As most of us have figured out, the world’s values, priorities and preferences are majority male. Dangelmaier says, “When our world advocates values of quantity (vs. quality), hierarchy (vs. equality), analytics (vs. intuition), physicality (vs. emotion) and competition (vs. collaboration), we are skewing the manufactured world (and our own identities) towards masculinity.” She says that including the feminine will help integrate the feminine and masculine mind and help restore balance to everything.
Incorporating the feminine dimension even changes the world of science. Dangelmaier tells of Lynn Margulis’ groundbreaking work in biology that countered Darwin’s survival of fittest. Margulies conceived of a more collaborative cell model that explained how cells evolve through symbiosis. Once dismissed, her theories are now fully accepted. Incorporating the feminine is not limited to women; Dangelmaier explains Dr. John Sarno’s less-accepted theories into the links between pain and repressed emotions; his books have sold hundreds of thousands of copies and have ardent defenders.

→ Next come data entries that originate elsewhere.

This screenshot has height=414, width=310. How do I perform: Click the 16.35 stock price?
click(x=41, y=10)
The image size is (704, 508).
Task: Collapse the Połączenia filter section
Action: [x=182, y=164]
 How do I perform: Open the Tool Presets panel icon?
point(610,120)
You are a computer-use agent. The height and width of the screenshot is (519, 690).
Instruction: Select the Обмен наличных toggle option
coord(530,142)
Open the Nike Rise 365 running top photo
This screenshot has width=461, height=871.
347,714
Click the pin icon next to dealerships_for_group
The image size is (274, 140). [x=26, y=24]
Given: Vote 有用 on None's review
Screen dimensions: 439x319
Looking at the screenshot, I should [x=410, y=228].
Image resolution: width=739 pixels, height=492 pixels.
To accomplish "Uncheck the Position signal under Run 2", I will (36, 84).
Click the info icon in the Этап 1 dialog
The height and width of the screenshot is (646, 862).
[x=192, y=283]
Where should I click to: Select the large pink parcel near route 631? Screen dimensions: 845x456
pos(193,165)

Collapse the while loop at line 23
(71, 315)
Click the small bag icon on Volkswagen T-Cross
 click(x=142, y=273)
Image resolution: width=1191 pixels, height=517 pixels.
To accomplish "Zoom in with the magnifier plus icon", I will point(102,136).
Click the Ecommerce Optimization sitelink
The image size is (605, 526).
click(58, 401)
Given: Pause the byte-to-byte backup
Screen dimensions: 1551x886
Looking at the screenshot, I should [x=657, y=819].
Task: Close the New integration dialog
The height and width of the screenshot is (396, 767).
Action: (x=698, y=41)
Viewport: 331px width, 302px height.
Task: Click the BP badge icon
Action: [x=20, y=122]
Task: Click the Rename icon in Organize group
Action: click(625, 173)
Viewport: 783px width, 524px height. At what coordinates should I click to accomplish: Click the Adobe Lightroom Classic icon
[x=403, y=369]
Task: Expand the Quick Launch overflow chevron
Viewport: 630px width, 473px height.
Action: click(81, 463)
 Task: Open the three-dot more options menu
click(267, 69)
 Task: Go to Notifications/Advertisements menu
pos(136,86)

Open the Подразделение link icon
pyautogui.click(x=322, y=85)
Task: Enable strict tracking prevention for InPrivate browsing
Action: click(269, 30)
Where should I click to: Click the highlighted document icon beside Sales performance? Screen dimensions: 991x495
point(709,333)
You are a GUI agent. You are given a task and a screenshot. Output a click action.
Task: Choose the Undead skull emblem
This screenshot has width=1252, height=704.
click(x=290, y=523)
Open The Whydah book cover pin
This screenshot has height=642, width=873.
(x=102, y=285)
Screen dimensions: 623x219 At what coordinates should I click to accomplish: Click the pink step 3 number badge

For Dangelmaier, it all started in graduate school. “When I was sitting down with bunch of men, they’re inventing stuff that makes cars blow up, and I’m making emotional graphs. I saw things being made that were dangerous--not killing people, but developing bad habits,” she said. Dangelmaier says she felt a great tension as a scientist--that she had perceptions no one else did and that there was no language to talk about it. “You feel like you don’t fit, in," she says. "In these climates, the danger becomes that you shut down. This is where we have been as women as creators.”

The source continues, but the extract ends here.